EXTRAIT DU DOCUMENT:
· · · · ·

Les grandes différences dans les estimations d'angle ne sont pas rares dans des cas d'observation tels que celui-ci et résultent des émotions de chacun à l'époque, de la formation et expériences préalables pour faire de telles estimations, et des erreurs dans l'exécution de la procédure d'estimation. Néanmoins, on peut considérer qu'une limite inférieure raisonnable pour la taille angulaire du « corps ovale » central de l'objet vu depuis la terrasse du HB est de 27 degrés d'arc.

J'ai du mal à comprendre : Richard Haines a mesuré sur les photographies que ce « corps ovale central », dont il prétend avoir prouvé le caractère solide, a un diamètre angulaire de 2,2°. C'est une mesure physique, vérifiable, incontestable... Mais après ça, il se sert de l'estimation des témoins, en ignorant le fait connu de tout enquêteur qu'ils ont très généralement tendance à exagérer largement cette valeur (et en outre leur estimation ne se rapporte vraisemblablement pas à la dimension du « corps ovale central »), pour décider d'une « limite inférieure raisonnable » de 27 degrés, soit douze fois plus !

· · · · ·

TÂCHES À RÉALISER:
**A.** Recopiez fidèlement, dans l'extrait sur les estimations d'angle, le passage qui s'ouvre sur les mots contenant « Les grandes différences » et se clôt sur « 27 degrés d'arc. ».
**B.** Veuillez présenter en tableau Markdown les lignes des enregistrements, depuis celle qui contient « Given: Print the PDF document » jusqu'à celle qui contient « Action: [x=377, y=121] », ces deux lignes incluses et sans les lignes vides. Le tableau a deux colonnes : « N° », qui donne le numéro de rang, et « Ligne », qui donne la ligne.

· · · · ·

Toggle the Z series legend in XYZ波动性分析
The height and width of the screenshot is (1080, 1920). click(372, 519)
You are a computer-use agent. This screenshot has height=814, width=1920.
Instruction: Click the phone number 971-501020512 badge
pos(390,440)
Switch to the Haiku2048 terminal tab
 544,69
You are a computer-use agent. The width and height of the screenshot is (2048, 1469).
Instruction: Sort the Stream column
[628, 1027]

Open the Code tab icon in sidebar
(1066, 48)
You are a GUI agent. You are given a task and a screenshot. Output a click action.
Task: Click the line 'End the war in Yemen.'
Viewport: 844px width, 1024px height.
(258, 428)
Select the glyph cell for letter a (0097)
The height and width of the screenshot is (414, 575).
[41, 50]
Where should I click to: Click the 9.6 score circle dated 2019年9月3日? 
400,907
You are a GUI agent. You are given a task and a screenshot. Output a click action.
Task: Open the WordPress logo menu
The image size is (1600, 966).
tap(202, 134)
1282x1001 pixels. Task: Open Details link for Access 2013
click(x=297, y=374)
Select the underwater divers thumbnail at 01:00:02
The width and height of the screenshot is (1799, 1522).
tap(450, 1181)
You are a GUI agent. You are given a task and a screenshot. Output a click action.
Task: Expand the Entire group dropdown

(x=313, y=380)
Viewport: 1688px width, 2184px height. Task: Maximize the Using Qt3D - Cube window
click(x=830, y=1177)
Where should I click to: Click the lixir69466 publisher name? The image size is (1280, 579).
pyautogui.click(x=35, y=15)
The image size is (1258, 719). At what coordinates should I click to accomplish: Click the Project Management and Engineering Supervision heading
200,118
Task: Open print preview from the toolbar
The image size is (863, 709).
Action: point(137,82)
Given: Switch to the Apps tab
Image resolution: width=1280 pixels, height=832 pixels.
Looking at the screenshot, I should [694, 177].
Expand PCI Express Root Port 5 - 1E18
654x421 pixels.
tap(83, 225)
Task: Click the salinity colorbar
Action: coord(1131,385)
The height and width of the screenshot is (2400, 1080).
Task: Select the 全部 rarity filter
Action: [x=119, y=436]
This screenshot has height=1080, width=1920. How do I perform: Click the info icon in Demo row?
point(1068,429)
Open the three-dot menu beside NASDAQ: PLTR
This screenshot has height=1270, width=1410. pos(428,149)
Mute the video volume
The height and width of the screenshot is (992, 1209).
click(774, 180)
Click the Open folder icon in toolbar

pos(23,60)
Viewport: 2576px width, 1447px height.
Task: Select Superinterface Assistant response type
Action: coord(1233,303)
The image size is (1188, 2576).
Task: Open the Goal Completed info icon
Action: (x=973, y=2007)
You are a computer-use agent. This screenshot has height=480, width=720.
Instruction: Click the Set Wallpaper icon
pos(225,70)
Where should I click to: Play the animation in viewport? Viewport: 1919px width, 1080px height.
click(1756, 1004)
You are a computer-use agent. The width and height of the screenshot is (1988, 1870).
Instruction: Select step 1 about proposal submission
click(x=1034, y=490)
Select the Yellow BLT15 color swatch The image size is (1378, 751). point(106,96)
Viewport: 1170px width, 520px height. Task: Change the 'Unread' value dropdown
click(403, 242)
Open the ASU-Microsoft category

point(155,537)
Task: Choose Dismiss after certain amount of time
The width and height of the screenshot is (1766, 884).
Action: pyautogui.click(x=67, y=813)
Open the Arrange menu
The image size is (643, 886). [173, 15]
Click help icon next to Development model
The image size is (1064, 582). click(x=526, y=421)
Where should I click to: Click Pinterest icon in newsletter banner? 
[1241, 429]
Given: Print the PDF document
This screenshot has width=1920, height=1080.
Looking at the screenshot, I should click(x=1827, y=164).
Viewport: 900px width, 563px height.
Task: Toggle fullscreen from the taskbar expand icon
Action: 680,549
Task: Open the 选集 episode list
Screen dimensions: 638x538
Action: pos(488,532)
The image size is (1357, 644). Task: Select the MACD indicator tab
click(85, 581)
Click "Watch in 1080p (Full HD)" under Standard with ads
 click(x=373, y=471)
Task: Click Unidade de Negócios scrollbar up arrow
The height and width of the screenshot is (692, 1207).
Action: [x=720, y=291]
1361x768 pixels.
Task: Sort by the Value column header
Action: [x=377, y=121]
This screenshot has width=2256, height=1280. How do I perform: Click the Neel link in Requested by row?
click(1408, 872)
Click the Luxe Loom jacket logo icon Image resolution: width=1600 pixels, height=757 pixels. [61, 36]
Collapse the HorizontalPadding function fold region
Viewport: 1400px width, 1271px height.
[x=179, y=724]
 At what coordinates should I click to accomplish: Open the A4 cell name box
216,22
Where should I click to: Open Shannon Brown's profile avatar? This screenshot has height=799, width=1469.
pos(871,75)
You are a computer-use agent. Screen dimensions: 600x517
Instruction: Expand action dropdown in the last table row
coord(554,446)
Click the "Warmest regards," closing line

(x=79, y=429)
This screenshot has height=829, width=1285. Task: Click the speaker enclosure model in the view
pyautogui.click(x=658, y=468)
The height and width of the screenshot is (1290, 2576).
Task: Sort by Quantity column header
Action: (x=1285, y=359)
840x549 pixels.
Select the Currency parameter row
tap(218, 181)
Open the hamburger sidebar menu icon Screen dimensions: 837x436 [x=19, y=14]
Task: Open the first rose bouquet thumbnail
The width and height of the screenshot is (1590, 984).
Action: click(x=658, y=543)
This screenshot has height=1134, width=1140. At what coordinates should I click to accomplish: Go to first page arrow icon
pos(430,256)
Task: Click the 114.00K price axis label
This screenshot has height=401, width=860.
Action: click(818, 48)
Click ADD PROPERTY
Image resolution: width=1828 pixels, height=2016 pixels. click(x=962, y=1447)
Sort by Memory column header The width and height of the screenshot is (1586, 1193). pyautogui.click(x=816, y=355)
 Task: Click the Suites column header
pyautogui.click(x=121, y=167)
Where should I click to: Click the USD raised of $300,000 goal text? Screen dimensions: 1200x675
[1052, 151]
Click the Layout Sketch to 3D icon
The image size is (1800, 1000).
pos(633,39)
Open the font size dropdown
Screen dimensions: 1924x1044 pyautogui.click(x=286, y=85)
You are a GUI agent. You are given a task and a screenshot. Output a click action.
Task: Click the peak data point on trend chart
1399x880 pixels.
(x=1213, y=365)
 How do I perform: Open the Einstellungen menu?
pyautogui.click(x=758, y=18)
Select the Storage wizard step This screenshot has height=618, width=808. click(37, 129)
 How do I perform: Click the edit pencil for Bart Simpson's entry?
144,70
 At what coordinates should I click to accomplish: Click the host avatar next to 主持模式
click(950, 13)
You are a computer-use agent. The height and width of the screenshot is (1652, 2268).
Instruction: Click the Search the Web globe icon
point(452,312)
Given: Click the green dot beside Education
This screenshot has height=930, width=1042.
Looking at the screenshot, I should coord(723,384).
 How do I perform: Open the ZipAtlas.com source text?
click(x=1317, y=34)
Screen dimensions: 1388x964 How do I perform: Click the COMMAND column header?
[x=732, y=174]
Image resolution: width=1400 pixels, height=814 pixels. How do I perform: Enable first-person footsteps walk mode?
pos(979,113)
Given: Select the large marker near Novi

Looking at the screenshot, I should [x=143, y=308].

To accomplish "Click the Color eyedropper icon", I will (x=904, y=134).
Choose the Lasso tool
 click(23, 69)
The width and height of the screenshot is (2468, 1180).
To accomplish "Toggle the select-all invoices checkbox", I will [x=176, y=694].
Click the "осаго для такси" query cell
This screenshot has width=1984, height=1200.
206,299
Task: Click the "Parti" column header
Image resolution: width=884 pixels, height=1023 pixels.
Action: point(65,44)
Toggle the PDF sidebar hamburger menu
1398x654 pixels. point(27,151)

· · · · ·

EN RÉPONSE:
**A.**
Les grandes différences dans les estimations d'angle ne sont pas rares dans des cas d'observation tels que celui-ci et résultent des émotions de chacun à l'époque, de la formation et expériences préalables pour faire de telles estimations, et des erreurs dans l'exécution de la procédure d'estimation. Néanmoins, on peut considérer qu'une limite inférieure raisonnable pour la taille angulaire du « corps ovale » central de l'objet vu depuis la terrasse du HB est de 27 degrés d'arc.

**B.**
| N° | Ligne |
|---|---|
| 1 | Given: Print the PDF document |
| 2 | This screenshot has width=1920, height=1080. |
| 3 | Looking at the screenshot, I should click(x=1827, y=164). |
| 4 | Viewport: 900px width, 563px height. |
| 5 | Task: Toggle fullscreen from the taskbar expand icon |
| 6 | Action: 680,549 |
| 7 | Task: Open the 选集 episode list |
| 8 | Screen dimensions: 638x538 |
| 9 | Action: pos(488,532) |
| 10 | The image size is (1357, 644). Task: Select the MACD indicator tab |
| 11 | click(85, 581) |
| 12 | Click "Watch in 1080p (Full HD)" under Standard with ads |
| 13 |  click(x=373, y=471) |
| 14 | Task: Click Unidade de Negócios scrollbar up arrow |
| 15 | The height and width of the screenshot is (692, 1207). |
| 16 | Action: [x=720, y=291] |
| 17 | 1361x768 pixels. |
| 18 | Task: Sort by the Value column header |
| 19 | Action: [x=377, y=121] |